Stored data entries:
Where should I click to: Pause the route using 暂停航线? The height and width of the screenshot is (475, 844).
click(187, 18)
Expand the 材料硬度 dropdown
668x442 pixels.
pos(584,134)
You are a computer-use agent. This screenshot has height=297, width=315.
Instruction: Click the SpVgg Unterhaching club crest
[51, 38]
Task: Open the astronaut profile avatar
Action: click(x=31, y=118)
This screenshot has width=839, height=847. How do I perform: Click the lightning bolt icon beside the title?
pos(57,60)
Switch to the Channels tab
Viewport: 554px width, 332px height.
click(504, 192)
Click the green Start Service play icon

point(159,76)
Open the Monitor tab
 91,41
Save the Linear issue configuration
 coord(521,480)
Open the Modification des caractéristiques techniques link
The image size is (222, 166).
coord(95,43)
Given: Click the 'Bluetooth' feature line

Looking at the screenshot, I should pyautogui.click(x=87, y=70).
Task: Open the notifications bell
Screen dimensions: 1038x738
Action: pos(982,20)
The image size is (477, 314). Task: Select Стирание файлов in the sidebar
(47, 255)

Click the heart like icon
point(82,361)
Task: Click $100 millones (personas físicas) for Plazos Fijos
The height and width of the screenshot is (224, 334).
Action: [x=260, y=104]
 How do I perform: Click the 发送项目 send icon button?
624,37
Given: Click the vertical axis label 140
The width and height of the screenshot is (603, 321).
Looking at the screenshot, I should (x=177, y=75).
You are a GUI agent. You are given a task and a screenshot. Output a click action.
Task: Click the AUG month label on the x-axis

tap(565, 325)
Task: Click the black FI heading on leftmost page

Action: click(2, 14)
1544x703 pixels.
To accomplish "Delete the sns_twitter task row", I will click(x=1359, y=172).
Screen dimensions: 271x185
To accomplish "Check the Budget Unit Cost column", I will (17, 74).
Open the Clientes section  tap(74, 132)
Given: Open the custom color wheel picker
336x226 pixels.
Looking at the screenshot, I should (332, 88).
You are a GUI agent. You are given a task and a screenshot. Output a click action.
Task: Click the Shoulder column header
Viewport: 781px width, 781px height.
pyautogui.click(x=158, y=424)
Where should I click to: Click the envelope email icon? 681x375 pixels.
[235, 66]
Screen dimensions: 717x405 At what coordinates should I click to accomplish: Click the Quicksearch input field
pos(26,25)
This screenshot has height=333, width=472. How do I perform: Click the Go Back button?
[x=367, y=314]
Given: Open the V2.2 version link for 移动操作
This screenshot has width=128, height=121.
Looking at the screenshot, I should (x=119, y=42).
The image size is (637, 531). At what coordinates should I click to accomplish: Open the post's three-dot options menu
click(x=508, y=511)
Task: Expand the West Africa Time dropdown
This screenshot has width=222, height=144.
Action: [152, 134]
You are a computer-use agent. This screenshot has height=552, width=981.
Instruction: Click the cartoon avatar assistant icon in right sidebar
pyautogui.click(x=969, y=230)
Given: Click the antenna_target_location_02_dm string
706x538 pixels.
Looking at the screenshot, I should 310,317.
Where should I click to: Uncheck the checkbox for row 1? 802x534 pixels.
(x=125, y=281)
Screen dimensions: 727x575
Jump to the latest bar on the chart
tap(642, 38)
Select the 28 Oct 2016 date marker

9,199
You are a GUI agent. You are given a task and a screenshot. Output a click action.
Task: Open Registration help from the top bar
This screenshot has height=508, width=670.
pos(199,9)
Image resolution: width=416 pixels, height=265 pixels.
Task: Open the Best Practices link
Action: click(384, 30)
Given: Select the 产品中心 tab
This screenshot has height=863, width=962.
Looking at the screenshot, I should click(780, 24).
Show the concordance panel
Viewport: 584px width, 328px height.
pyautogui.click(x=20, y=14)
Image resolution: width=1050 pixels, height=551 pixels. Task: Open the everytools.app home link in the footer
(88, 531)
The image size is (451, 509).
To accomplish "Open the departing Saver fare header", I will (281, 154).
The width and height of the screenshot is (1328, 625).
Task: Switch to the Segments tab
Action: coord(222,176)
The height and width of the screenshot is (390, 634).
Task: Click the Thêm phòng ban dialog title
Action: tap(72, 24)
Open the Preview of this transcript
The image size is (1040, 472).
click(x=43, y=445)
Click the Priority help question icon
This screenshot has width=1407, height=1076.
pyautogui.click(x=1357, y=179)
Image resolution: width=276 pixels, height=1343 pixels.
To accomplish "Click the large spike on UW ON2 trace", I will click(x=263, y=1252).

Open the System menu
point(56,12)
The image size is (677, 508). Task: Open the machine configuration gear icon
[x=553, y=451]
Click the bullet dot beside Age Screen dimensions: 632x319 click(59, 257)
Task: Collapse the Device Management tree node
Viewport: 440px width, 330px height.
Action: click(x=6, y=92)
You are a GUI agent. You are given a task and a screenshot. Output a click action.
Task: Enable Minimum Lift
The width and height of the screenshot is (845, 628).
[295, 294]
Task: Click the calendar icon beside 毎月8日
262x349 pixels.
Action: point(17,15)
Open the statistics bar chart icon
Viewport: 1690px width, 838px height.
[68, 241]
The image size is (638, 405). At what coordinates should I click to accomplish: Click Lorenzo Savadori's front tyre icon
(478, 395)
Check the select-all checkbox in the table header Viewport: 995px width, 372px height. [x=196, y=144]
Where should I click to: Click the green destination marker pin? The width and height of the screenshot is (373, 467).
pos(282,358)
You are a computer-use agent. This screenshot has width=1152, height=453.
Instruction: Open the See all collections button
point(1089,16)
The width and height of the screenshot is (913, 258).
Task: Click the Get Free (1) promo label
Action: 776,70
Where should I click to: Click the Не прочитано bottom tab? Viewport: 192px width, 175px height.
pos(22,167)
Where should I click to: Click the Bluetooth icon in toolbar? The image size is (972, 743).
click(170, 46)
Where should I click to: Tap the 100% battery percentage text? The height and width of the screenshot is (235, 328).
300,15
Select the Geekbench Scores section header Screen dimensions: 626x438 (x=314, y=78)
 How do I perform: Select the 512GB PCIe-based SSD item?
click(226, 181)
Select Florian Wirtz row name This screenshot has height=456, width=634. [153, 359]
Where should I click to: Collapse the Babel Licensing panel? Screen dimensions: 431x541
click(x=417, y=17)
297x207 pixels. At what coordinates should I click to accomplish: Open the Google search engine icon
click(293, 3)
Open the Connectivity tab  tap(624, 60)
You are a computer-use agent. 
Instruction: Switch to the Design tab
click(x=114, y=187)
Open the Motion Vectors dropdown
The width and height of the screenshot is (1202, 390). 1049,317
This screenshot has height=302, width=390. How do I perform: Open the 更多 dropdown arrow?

What the task asks:
Write the records out again, character for character.

Result of this task:
Where should I click to: Pause the route using 暂停航线? The height and width of the screenshot is (475, 844).
click(187, 18)
Expand the 材料硬度 dropdown
668x442 pixels.
pos(584,134)
You are a computer-use agent. This screenshot has height=297, width=315.
Instruction: Click the SpVgg Unterhaching club crest
[51, 38]
Task: Open the astronaut profile avatar
Action: click(x=31, y=118)
This screenshot has width=839, height=847. How do I perform: Click the lightning bolt icon beside the title?
pos(57,60)
Switch to the Channels tab
Viewport: 554px width, 332px height.
click(504, 192)
Click the green Start Service play icon

point(159,76)
Open the Monitor tab
 91,41
Save the Linear issue configuration
 coord(521,480)
Open the Modification des caractéristiques techniques link
The image size is (222, 166).
coord(95,43)
Given: Click the 'Bluetooth' feature line

Looking at the screenshot, I should pyautogui.click(x=87, y=70).
Task: Open the notifications bell
Screen dimensions: 1038x738
Action: pos(982,20)
The image size is (477, 314). Task: Select Стирание файлов in the sidebar
(47, 255)

Click the heart like icon
point(82,361)
Task: Click $100 millones (personas físicas) for Plazos Fijos
The height and width of the screenshot is (224, 334).
Action: [x=260, y=104]
 How do I perform: Click the 发送项目 send icon button?
624,37
Given: Click the vertical axis label 140
The width and height of the screenshot is (603, 321).
Looking at the screenshot, I should (x=177, y=75).
You are a GUI agent. You are given a task and a screenshot. Output a click action.
Task: Click the AUG month label on the x-axis

tap(565, 325)
Task: Click the black FI heading on leftmost page

Action: click(2, 14)
1544x703 pixels.
To accomplish "Delete the sns_twitter task row", I will click(x=1359, y=172).
Screen dimensions: 271x185
To accomplish "Check the Budget Unit Cost column", I will (17, 74).
Open the Clientes section  tap(74, 132)
Given: Open the custom color wheel picker
336x226 pixels.
Looking at the screenshot, I should (332, 88).
You are a GUI agent. You are given a task and a screenshot. Output a click action.
Task: Click the Shoulder column header
Viewport: 781px width, 781px height.
pyautogui.click(x=158, y=424)
Where should I click to: Click the envelope email icon? 681x375 pixels.
[235, 66]
Screen dimensions: 717x405 At what coordinates should I click to accomplish: Click the Quicksearch input field
pos(26,25)
This screenshot has height=333, width=472. How do I perform: Click the Go Back button?
[x=367, y=314]
Given: Open the V2.2 version link for 移动操作
This screenshot has width=128, height=121.
Looking at the screenshot, I should (x=119, y=42).
The image size is (637, 531). At what coordinates should I click to accomplish: Open the post's three-dot options menu
click(x=508, y=511)
Task: Expand the West Africa Time dropdown
This screenshot has width=222, height=144.
Action: [152, 134]
You are a computer-use agent. This screenshot has height=552, width=981.
Instruction: Click the cartoon avatar assistant icon in right sidebar
pyautogui.click(x=969, y=230)
Given: Click the antenna_target_location_02_dm string
706x538 pixels.
Looking at the screenshot, I should 310,317.
Where should I click to: Uncheck the checkbox for row 1? 802x534 pixels.
(x=125, y=281)
Screen dimensions: 727x575
Jump to the latest bar on the chart
tap(642, 38)
Select the 28 Oct 2016 date marker

9,199
You are a GUI agent. You are given a task and a screenshot. Output a click action.
Task: Open Registration help from the top bar
This screenshot has height=508, width=670.
pos(199,9)
Image resolution: width=416 pixels, height=265 pixels.
Task: Open the Best Practices link
Action: click(384, 30)
Given: Select the 产品中心 tab
This screenshot has height=863, width=962.
Looking at the screenshot, I should click(780, 24).
Show the concordance panel
Viewport: 584px width, 328px height.
pyautogui.click(x=20, y=14)
Image resolution: width=1050 pixels, height=551 pixels. Task: Open the everytools.app home link in the footer
(88, 531)
The image size is (451, 509).
To accomplish "Open the departing Saver fare header", I will (281, 154).
The width and height of the screenshot is (1328, 625).
Task: Switch to the Segments tab
Action: coord(222,176)
The height and width of the screenshot is (390, 634).
Task: Click the Thêm phòng ban dialog title
Action: tap(72, 24)
Open the Preview of this transcript
The image size is (1040, 472).
click(x=43, y=445)
Click the Priority help question icon
This screenshot has width=1407, height=1076.
pyautogui.click(x=1357, y=179)
Image resolution: width=276 pixels, height=1343 pixels.
To accomplish "Click the large spike on UW ON2 trace", I will click(x=263, y=1252).

Open the System menu
point(56,12)
The image size is (677, 508). Task: Open the machine configuration gear icon
[x=553, y=451]
Click the bullet dot beside Age Screen dimensions: 632x319 click(59, 257)
Task: Collapse the Device Management tree node
Viewport: 440px width, 330px height.
Action: click(x=6, y=92)
You are a GUI agent. You are given a task and a screenshot. Output a click action.
Task: Enable Minimum Lift
The width and height of the screenshot is (845, 628).
[295, 294]
Task: Click the calendar icon beside 毎月8日
262x349 pixels.
Action: point(17,15)
Open the statistics bar chart icon
Viewport: 1690px width, 838px height.
[68, 241]
The image size is (638, 405). At what coordinates should I click to accomplish: Click Lorenzo Savadori's front tyre icon
(478, 395)
Check the select-all checkbox in the table header Viewport: 995px width, 372px height. [x=196, y=144]
Where should I click to: Click the green destination marker pin? The width and height of the screenshot is (373, 467).
pos(282,358)
You are a computer-use agent. This screenshot has width=1152, height=453.
Instruction: Open the See all collections button
point(1089,16)
The width and height of the screenshot is (913, 258).
Task: Click the Get Free (1) promo label
Action: 776,70
Where should I click to: Click the Не прочитано bottom tab? Viewport: 192px width, 175px height.
pos(22,167)
Where should I click to: Click the Bluetooth icon in toolbar? The image size is (972, 743).
click(170, 46)
Where should I click to: Tap the 100% battery percentage text? The height and width of the screenshot is (235, 328).
300,15
Select the Geekbench Scores section header Screen dimensions: 626x438 (x=314, y=78)
 How do I perform: Select the 512GB PCIe-based SSD item?
click(226, 181)
Select Florian Wirtz row name This screenshot has height=456, width=634. [153, 359]
Where should I click to: Collapse the Babel Licensing panel? Screen dimensions: 431x541
click(x=417, y=17)
297x207 pixels. At what coordinates should I click to accomplish: Open the Google search engine icon
click(293, 3)
Open the Connectivity tab  tap(624, 60)
You are a computer-use agent. 
Instruction: Switch to the Design tab
click(x=114, y=187)
Open the Motion Vectors dropdown
The width and height of the screenshot is (1202, 390). 1049,317
This screenshot has height=302, width=390. How do I perform: Open the 更多 dropdown arrow?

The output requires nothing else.